EXTRACTED INFORMATION
______

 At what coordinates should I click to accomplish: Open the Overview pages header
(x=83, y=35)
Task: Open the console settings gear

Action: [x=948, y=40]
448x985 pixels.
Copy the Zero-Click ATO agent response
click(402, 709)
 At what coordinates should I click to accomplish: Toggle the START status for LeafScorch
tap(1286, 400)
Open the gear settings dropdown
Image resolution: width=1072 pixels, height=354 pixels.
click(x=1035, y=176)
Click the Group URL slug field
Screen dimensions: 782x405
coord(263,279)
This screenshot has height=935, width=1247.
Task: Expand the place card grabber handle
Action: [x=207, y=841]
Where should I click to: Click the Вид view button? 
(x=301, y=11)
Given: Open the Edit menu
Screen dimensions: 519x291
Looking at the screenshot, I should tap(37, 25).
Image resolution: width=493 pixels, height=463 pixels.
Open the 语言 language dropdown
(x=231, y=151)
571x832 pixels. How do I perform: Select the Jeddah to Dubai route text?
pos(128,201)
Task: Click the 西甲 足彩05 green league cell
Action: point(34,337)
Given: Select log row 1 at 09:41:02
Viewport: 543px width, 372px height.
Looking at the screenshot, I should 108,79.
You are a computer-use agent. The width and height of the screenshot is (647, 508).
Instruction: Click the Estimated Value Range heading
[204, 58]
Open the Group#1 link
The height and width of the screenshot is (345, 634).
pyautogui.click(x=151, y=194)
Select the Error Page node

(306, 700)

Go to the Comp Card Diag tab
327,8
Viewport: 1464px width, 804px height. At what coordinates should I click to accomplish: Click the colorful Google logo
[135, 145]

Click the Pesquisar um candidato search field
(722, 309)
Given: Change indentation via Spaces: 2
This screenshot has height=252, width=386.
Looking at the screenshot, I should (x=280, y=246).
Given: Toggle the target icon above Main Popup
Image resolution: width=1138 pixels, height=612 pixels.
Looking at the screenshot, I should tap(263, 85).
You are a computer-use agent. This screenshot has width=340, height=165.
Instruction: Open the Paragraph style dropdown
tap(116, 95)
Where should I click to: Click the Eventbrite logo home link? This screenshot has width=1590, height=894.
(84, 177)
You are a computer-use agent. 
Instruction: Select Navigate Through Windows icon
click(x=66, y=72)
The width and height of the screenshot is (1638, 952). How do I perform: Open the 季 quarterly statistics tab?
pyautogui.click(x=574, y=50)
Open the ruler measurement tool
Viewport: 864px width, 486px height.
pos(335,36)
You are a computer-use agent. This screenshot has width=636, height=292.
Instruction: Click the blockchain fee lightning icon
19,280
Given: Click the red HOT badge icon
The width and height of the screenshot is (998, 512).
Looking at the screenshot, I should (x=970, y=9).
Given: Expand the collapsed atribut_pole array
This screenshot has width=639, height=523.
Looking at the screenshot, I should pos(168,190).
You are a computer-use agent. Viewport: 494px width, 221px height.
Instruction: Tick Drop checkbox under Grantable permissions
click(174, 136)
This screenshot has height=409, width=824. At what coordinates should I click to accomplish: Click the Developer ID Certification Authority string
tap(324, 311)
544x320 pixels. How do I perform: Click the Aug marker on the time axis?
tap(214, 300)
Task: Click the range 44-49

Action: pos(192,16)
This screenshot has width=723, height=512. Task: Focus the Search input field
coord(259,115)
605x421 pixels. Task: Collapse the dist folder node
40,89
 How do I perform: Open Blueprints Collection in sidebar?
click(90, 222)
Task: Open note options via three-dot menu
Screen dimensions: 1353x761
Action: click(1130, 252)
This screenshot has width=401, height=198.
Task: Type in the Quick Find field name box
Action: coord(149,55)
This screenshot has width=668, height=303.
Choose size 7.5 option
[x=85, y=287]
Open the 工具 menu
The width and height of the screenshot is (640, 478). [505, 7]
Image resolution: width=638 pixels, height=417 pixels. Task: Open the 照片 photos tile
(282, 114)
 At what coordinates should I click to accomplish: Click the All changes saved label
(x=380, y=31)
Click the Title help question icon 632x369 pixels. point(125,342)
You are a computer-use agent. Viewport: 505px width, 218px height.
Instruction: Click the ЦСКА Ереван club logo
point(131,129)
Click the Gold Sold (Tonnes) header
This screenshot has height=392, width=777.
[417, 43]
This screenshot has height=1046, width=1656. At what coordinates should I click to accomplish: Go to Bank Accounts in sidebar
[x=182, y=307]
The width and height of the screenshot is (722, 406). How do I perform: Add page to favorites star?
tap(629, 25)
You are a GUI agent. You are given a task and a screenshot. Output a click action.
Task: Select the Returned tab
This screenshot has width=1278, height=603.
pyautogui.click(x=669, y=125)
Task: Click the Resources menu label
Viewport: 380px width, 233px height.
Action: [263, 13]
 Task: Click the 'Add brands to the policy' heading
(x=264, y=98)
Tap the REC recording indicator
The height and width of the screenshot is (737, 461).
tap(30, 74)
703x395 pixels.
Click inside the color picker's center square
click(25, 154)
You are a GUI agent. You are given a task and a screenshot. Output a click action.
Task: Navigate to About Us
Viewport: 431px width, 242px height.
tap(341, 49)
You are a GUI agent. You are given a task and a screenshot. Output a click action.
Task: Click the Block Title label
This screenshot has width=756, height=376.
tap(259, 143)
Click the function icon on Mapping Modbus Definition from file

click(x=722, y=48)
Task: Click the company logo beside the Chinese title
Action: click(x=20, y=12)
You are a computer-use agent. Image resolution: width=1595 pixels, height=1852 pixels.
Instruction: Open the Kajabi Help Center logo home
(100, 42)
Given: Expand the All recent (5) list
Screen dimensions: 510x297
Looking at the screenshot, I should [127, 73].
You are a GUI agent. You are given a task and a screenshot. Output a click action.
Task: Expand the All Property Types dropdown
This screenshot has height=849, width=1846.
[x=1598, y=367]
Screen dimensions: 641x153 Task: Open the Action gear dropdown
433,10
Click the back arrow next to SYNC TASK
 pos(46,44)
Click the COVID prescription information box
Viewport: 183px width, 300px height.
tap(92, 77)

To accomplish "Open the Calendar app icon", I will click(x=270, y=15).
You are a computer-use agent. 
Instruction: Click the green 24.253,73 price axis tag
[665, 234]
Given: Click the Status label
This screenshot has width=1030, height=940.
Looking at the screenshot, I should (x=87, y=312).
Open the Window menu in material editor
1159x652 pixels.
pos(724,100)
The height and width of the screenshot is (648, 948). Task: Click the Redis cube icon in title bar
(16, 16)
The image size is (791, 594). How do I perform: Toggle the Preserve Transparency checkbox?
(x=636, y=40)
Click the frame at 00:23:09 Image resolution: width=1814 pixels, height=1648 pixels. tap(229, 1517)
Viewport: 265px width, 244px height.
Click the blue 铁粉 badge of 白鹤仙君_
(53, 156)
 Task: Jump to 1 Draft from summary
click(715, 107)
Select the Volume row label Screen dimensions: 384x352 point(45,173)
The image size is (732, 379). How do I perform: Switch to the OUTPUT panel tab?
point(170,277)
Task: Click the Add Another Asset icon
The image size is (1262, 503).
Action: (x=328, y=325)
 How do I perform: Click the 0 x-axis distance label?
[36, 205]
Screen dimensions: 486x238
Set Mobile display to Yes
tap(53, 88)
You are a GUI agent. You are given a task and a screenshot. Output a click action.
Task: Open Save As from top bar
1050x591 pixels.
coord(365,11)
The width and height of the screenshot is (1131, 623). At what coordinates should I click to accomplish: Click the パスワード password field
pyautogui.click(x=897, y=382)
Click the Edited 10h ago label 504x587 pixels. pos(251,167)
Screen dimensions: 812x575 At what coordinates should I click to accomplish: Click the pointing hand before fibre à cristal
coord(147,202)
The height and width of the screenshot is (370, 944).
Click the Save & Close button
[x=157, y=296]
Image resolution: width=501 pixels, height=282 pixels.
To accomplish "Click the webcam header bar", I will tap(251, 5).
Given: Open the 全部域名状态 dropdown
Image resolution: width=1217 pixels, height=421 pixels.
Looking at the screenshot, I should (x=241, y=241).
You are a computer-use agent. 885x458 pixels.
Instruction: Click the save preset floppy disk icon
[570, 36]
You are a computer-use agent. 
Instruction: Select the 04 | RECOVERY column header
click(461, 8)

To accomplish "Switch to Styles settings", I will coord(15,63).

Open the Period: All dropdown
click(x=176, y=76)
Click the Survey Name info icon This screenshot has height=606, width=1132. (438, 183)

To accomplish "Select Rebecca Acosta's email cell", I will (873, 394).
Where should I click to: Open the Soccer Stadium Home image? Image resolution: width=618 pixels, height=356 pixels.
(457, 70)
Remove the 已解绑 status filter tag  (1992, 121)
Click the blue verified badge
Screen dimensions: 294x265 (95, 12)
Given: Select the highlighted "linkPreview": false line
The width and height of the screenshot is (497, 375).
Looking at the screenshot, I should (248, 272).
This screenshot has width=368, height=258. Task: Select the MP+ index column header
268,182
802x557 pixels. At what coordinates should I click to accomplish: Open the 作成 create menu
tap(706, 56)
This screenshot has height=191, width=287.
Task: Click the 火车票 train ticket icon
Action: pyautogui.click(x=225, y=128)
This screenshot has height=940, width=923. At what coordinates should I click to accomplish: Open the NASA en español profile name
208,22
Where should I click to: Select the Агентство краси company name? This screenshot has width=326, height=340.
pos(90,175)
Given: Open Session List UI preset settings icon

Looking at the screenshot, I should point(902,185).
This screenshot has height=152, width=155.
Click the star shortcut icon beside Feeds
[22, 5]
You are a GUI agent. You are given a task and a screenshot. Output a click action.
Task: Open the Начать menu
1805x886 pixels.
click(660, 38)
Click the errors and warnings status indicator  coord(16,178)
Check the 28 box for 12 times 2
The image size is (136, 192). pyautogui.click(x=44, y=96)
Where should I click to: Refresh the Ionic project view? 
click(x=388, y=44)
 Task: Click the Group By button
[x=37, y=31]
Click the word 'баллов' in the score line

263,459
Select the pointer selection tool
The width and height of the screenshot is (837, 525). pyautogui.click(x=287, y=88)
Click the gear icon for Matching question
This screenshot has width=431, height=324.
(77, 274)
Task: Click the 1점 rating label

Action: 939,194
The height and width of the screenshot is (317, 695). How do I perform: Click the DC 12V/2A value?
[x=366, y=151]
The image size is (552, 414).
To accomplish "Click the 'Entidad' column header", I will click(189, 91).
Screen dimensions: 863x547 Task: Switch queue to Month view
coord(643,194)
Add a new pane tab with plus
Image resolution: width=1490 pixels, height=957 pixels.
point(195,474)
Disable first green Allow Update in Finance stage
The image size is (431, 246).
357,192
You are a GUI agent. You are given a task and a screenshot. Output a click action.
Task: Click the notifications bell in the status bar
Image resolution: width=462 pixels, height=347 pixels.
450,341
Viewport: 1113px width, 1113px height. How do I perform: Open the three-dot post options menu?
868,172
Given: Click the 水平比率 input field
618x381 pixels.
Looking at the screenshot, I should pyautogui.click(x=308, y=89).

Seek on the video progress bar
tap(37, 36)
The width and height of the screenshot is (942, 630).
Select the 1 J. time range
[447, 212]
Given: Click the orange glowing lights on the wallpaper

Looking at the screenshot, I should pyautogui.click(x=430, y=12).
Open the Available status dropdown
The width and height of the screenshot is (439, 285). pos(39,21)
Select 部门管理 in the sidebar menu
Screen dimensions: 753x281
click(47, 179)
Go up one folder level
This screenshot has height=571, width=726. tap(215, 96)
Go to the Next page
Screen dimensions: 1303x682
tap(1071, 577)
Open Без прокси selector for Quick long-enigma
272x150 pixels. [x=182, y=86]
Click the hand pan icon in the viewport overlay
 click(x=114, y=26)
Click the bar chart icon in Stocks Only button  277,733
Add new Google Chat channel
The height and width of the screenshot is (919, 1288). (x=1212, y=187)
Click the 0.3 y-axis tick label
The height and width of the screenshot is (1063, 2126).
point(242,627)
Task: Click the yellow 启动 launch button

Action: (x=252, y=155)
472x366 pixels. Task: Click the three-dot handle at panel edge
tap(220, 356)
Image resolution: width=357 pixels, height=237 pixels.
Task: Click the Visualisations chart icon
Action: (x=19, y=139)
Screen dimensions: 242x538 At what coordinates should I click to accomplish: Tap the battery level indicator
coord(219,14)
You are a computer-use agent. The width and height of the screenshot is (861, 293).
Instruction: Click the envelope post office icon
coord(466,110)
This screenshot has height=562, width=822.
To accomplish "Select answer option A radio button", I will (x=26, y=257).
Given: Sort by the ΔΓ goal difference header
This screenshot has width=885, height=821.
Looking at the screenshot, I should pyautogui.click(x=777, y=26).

______

EXERCISE AIM
Rewrite everything from the start of the rows down to the line containing "click(402, 709)" as a Markdown table with the columns Number and Line, putting each line in its own table row and skipping blank lines.

RESULT FOR THIS EXERCISE
| Number | Line |
|---|---|
| 1 |  At what coordinates should I click to accomplish: Open the Overview pages header |
| 2 | (x=83, y=35) |
| 3 | Task: Open the console settings gear |
| 4 | Action: [x=948, y=40] |
| 5 | 448x985 pixels. |
| 6 | Copy the Zero-Click ATO agent response |
| 7 | click(402, 709) |